* TASK STATEMENT
Count the lines below that contain the string "width", and reply with the number alone.

* SUPPLIED INFORMATION

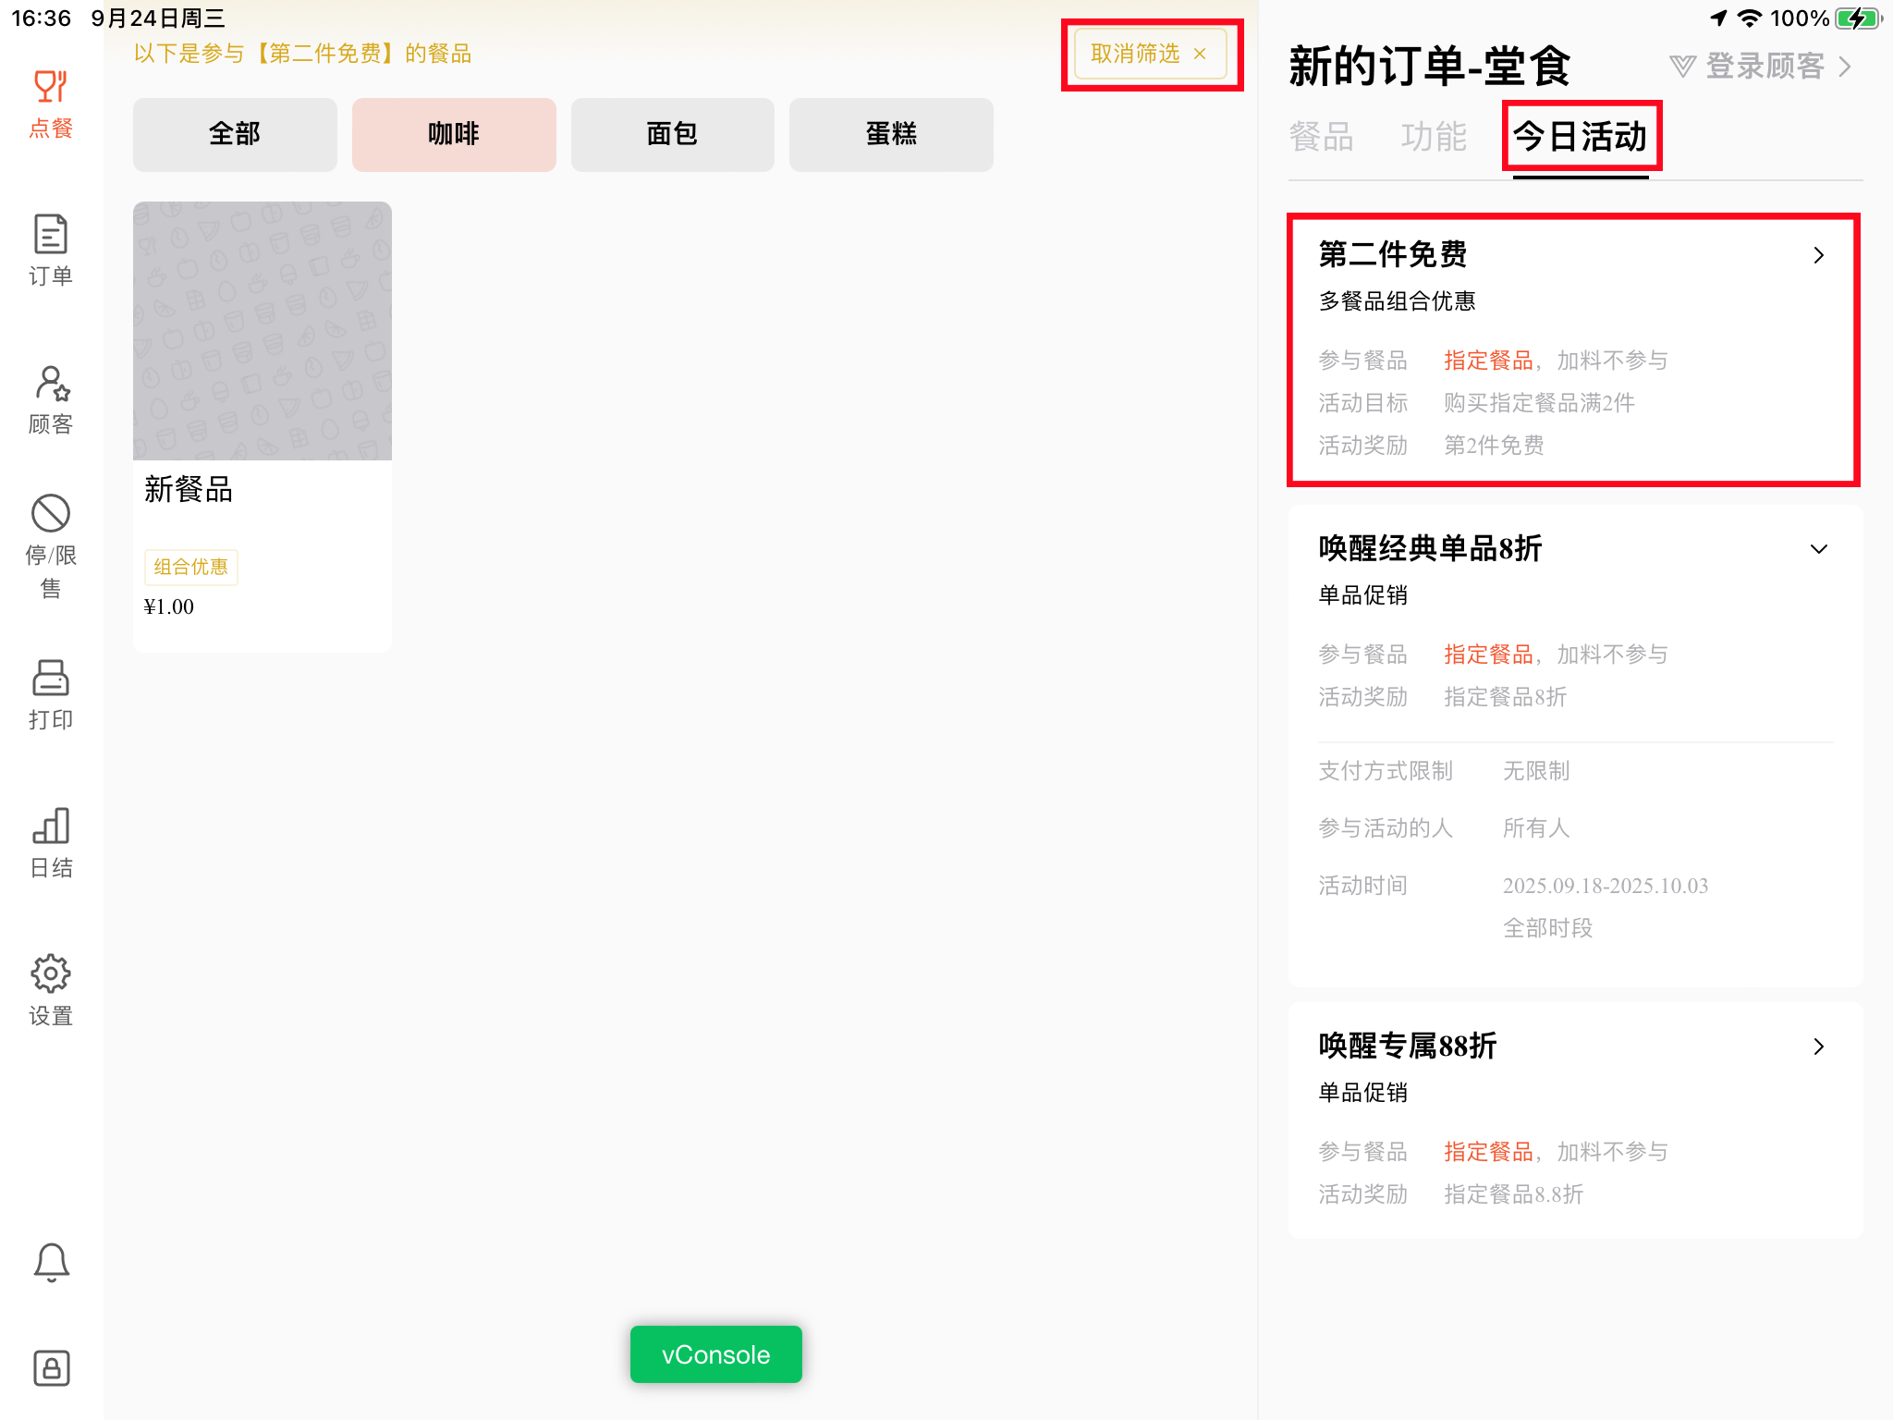Select the 全部 category filter
The height and width of the screenshot is (1420, 1893).
235,134
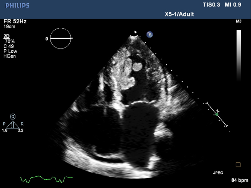Click the green ECG trace
251x188 pixels.
[x=46, y=179]

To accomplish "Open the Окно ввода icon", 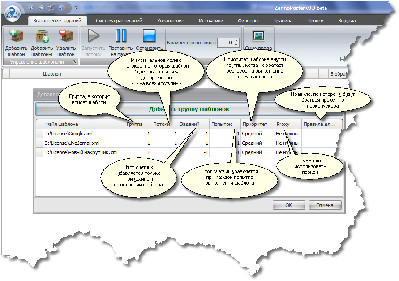I will [x=257, y=37].
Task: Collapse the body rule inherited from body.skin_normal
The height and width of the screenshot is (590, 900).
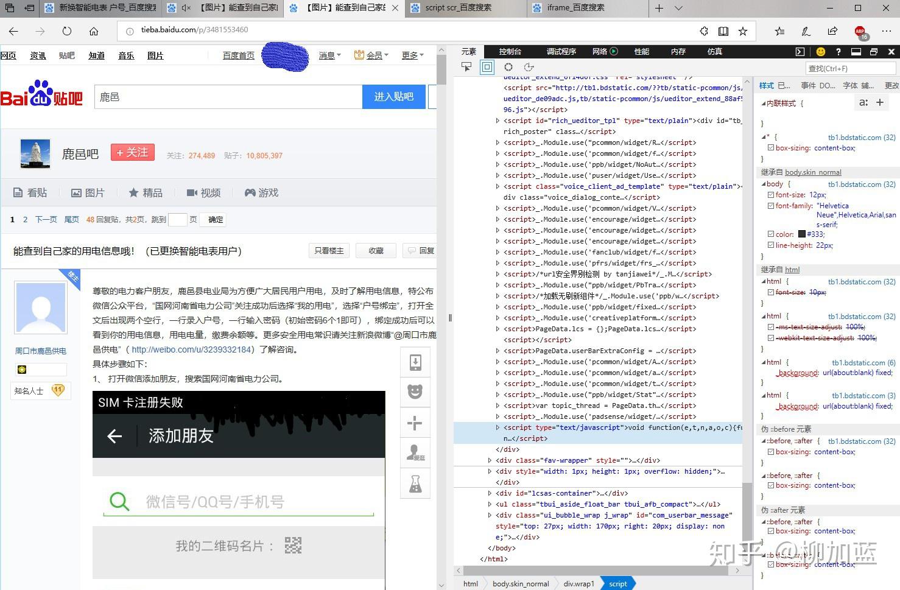Action: tap(763, 184)
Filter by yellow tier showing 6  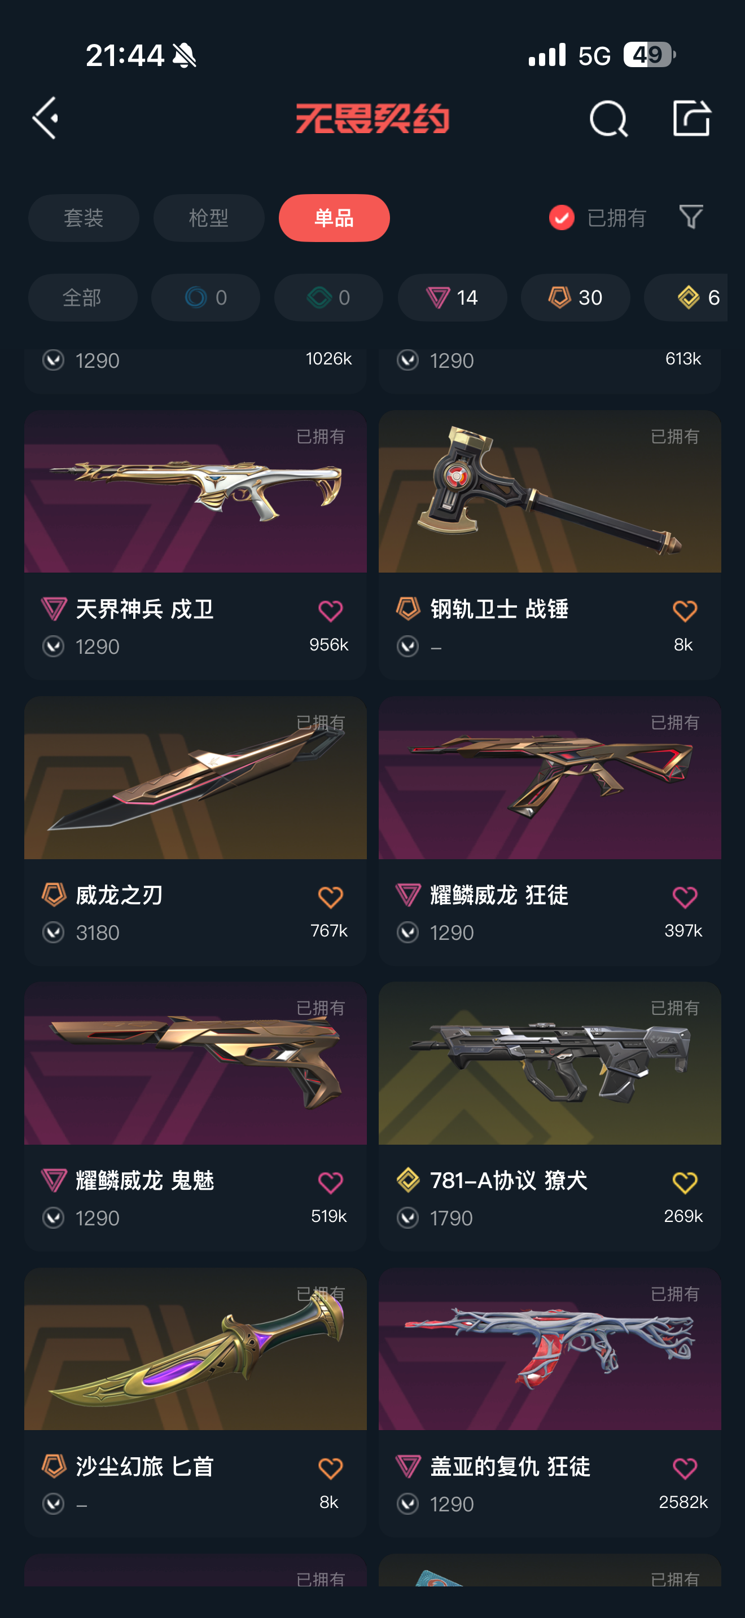[686, 297]
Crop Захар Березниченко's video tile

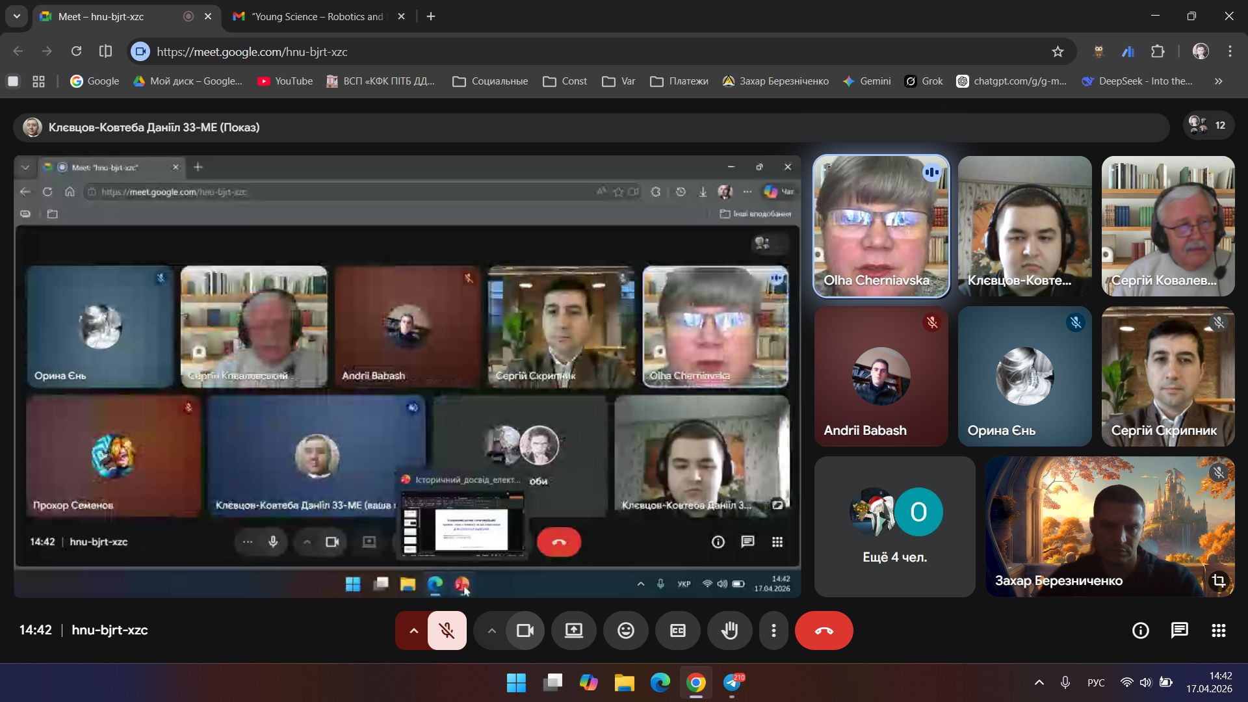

* THE SOLUTION
2